== RECORDS FOR THE EXERCISE ==
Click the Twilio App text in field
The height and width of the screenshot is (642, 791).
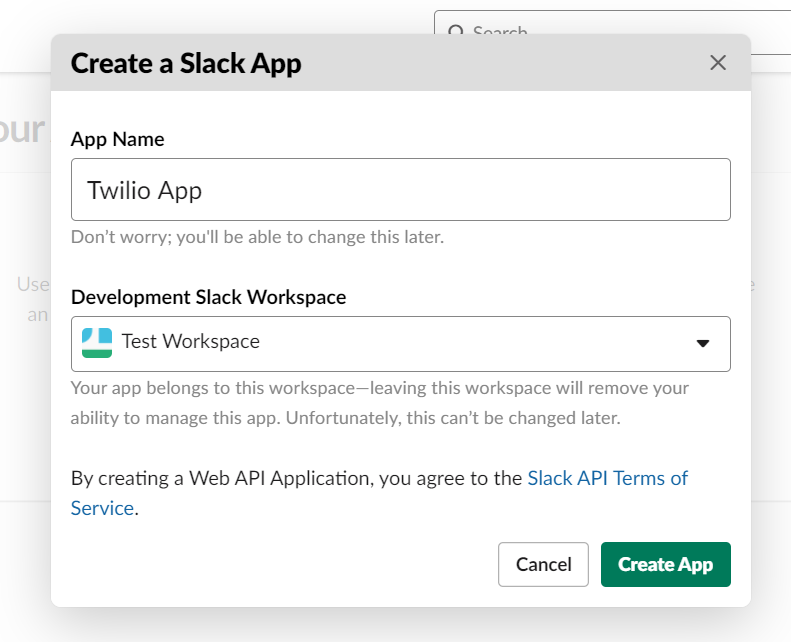click(145, 190)
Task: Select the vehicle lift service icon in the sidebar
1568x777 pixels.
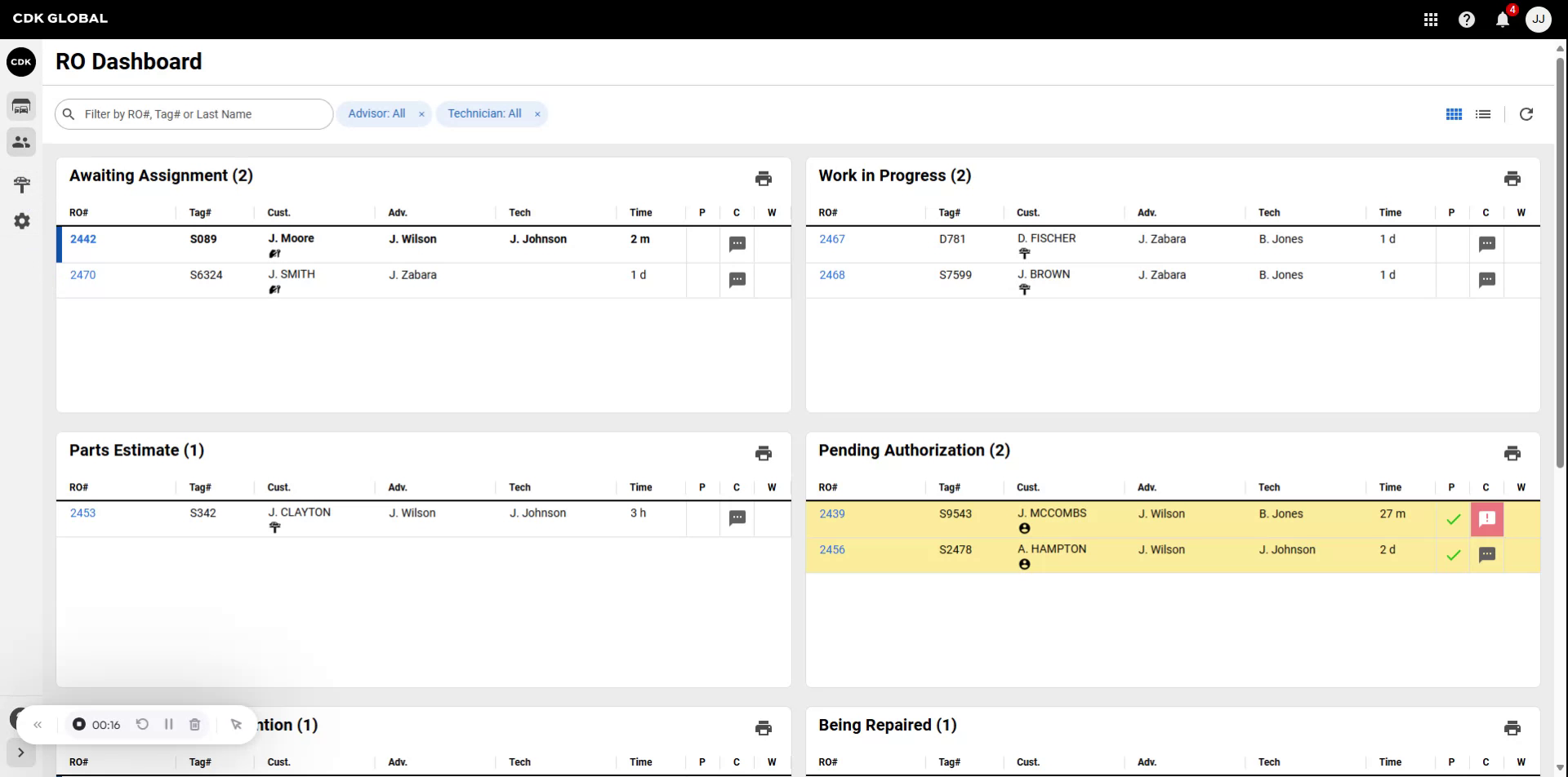Action: 21,184
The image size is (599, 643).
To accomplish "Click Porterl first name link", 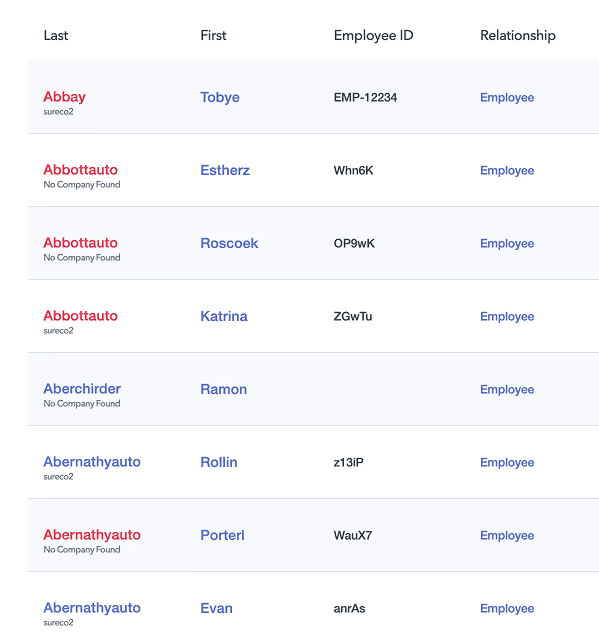I will [222, 535].
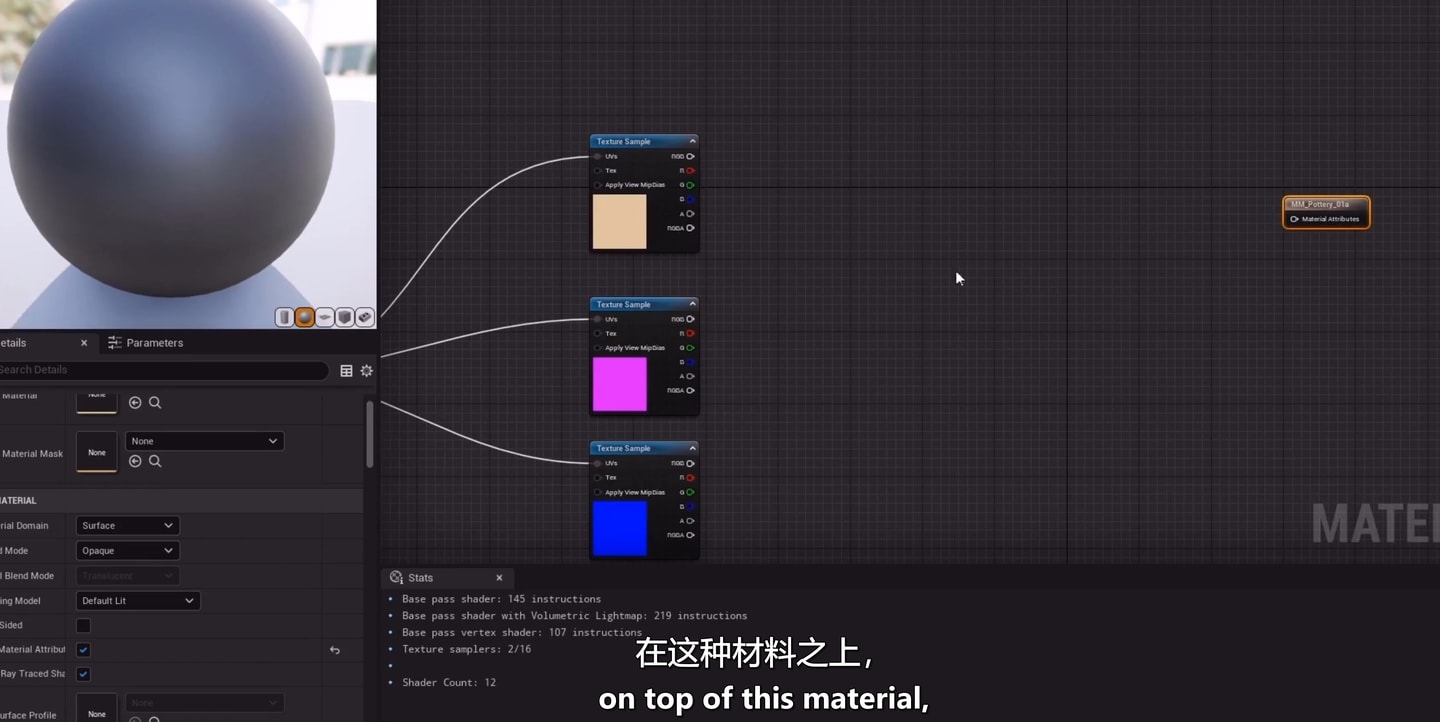Select the Stats tab

[x=421, y=578]
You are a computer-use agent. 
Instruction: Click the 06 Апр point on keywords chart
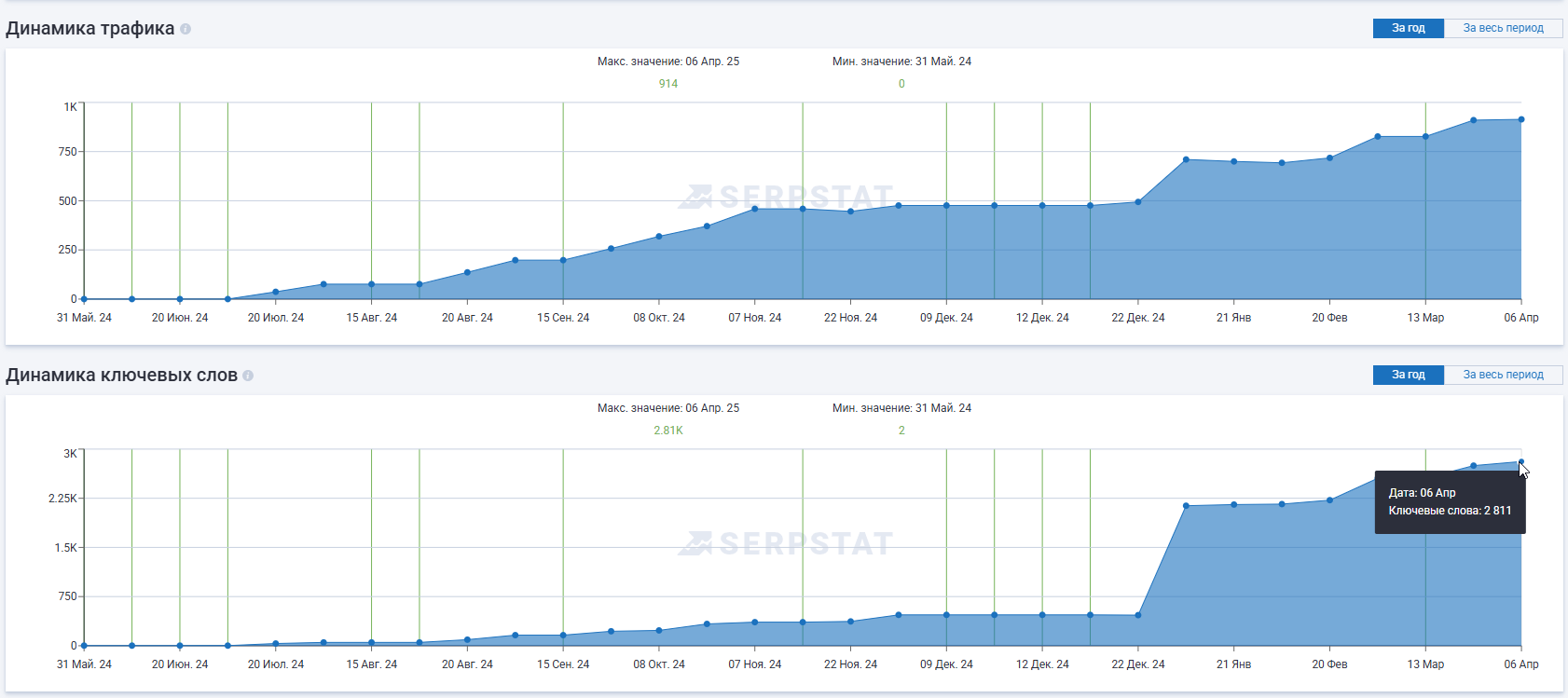[1521, 462]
===
* [REQUIREMENTS] Reproduce the listing verbatim from the line containing "You are a computer-use agent." down to the end, omitting the pictures.

* [WRITTEN SOLUTION]
You are a computer-use agent. 
Instruction: Click the 06 Апр point on keywords chart
[1521, 462]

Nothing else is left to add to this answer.